L’ultima infornata di campioni nasce dopo il 1950. Il simbolo è Giorgio Mastropasqua. Divenne professionista alternando gli allenamenti nelle giovanili bianconere e il lavoro. “Venni scoperto da Concas, il Moggi della San Giusto, la quadra del quartiere, mentre palleggiavo sotto casa – dice il figlio di rimpatriati greci -. Allora non avevamo nulla e il calcio era tutto. Avevamo fame: quella vera e quella di affermarci”. Il difensore si è trasferito a Bergamo, ma il padre aveva vissuto ancora in via Parenzo. “Allo stadio facevo sempre entrare gratis tanti amici.

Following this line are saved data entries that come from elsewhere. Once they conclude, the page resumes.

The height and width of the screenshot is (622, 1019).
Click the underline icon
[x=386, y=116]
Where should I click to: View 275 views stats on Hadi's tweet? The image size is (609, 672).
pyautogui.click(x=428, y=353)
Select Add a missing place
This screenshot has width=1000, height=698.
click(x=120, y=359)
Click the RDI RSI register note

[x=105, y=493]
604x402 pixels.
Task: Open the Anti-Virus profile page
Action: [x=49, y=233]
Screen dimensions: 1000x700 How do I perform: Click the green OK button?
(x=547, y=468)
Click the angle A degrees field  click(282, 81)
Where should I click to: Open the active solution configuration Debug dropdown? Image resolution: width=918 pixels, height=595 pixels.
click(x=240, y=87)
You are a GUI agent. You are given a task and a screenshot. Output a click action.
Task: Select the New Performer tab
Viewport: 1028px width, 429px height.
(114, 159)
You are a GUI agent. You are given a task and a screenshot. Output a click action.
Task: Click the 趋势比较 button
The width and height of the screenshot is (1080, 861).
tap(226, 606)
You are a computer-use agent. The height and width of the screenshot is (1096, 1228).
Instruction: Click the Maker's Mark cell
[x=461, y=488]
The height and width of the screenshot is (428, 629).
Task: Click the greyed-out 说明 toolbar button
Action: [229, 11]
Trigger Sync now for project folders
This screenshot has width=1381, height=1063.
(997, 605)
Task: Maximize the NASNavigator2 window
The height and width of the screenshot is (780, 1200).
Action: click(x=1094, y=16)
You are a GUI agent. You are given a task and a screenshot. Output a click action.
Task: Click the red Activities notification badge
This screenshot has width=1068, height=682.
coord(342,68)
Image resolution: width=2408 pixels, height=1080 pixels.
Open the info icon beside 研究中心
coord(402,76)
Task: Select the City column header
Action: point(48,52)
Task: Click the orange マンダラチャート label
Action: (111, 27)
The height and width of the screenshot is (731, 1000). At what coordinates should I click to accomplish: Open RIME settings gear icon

Una volta, siccome c’era uno sciopero, per non farli tornare a casa a piedi, li feci salire sul pullman della Juve, seduti vicino a Zoff”.
Nuovi residenti
Le partite si giocavano in strada o nei cortili. Poi, per tanti anni, sono rimasti deserti, privi di bambini. L’assegnazione e il riscatto degli alloggi, ha rallentato il ricambio tra i residenti. Oggi gli eredi dei “campioni” del passato hanno cognomi di Paesi lontani come Marocco e Romania. In via Sansovino, c’è ancora il mitico campetto della chiesa di Santa Caterina. “Ogni domenica, c’erano centinaia di tifosi”, dice Marino Marussi, giocatore all’Aquila nel 1960. Il calcio fu divertimento, ma non solo. Fu il collante di una comunità nata da zero.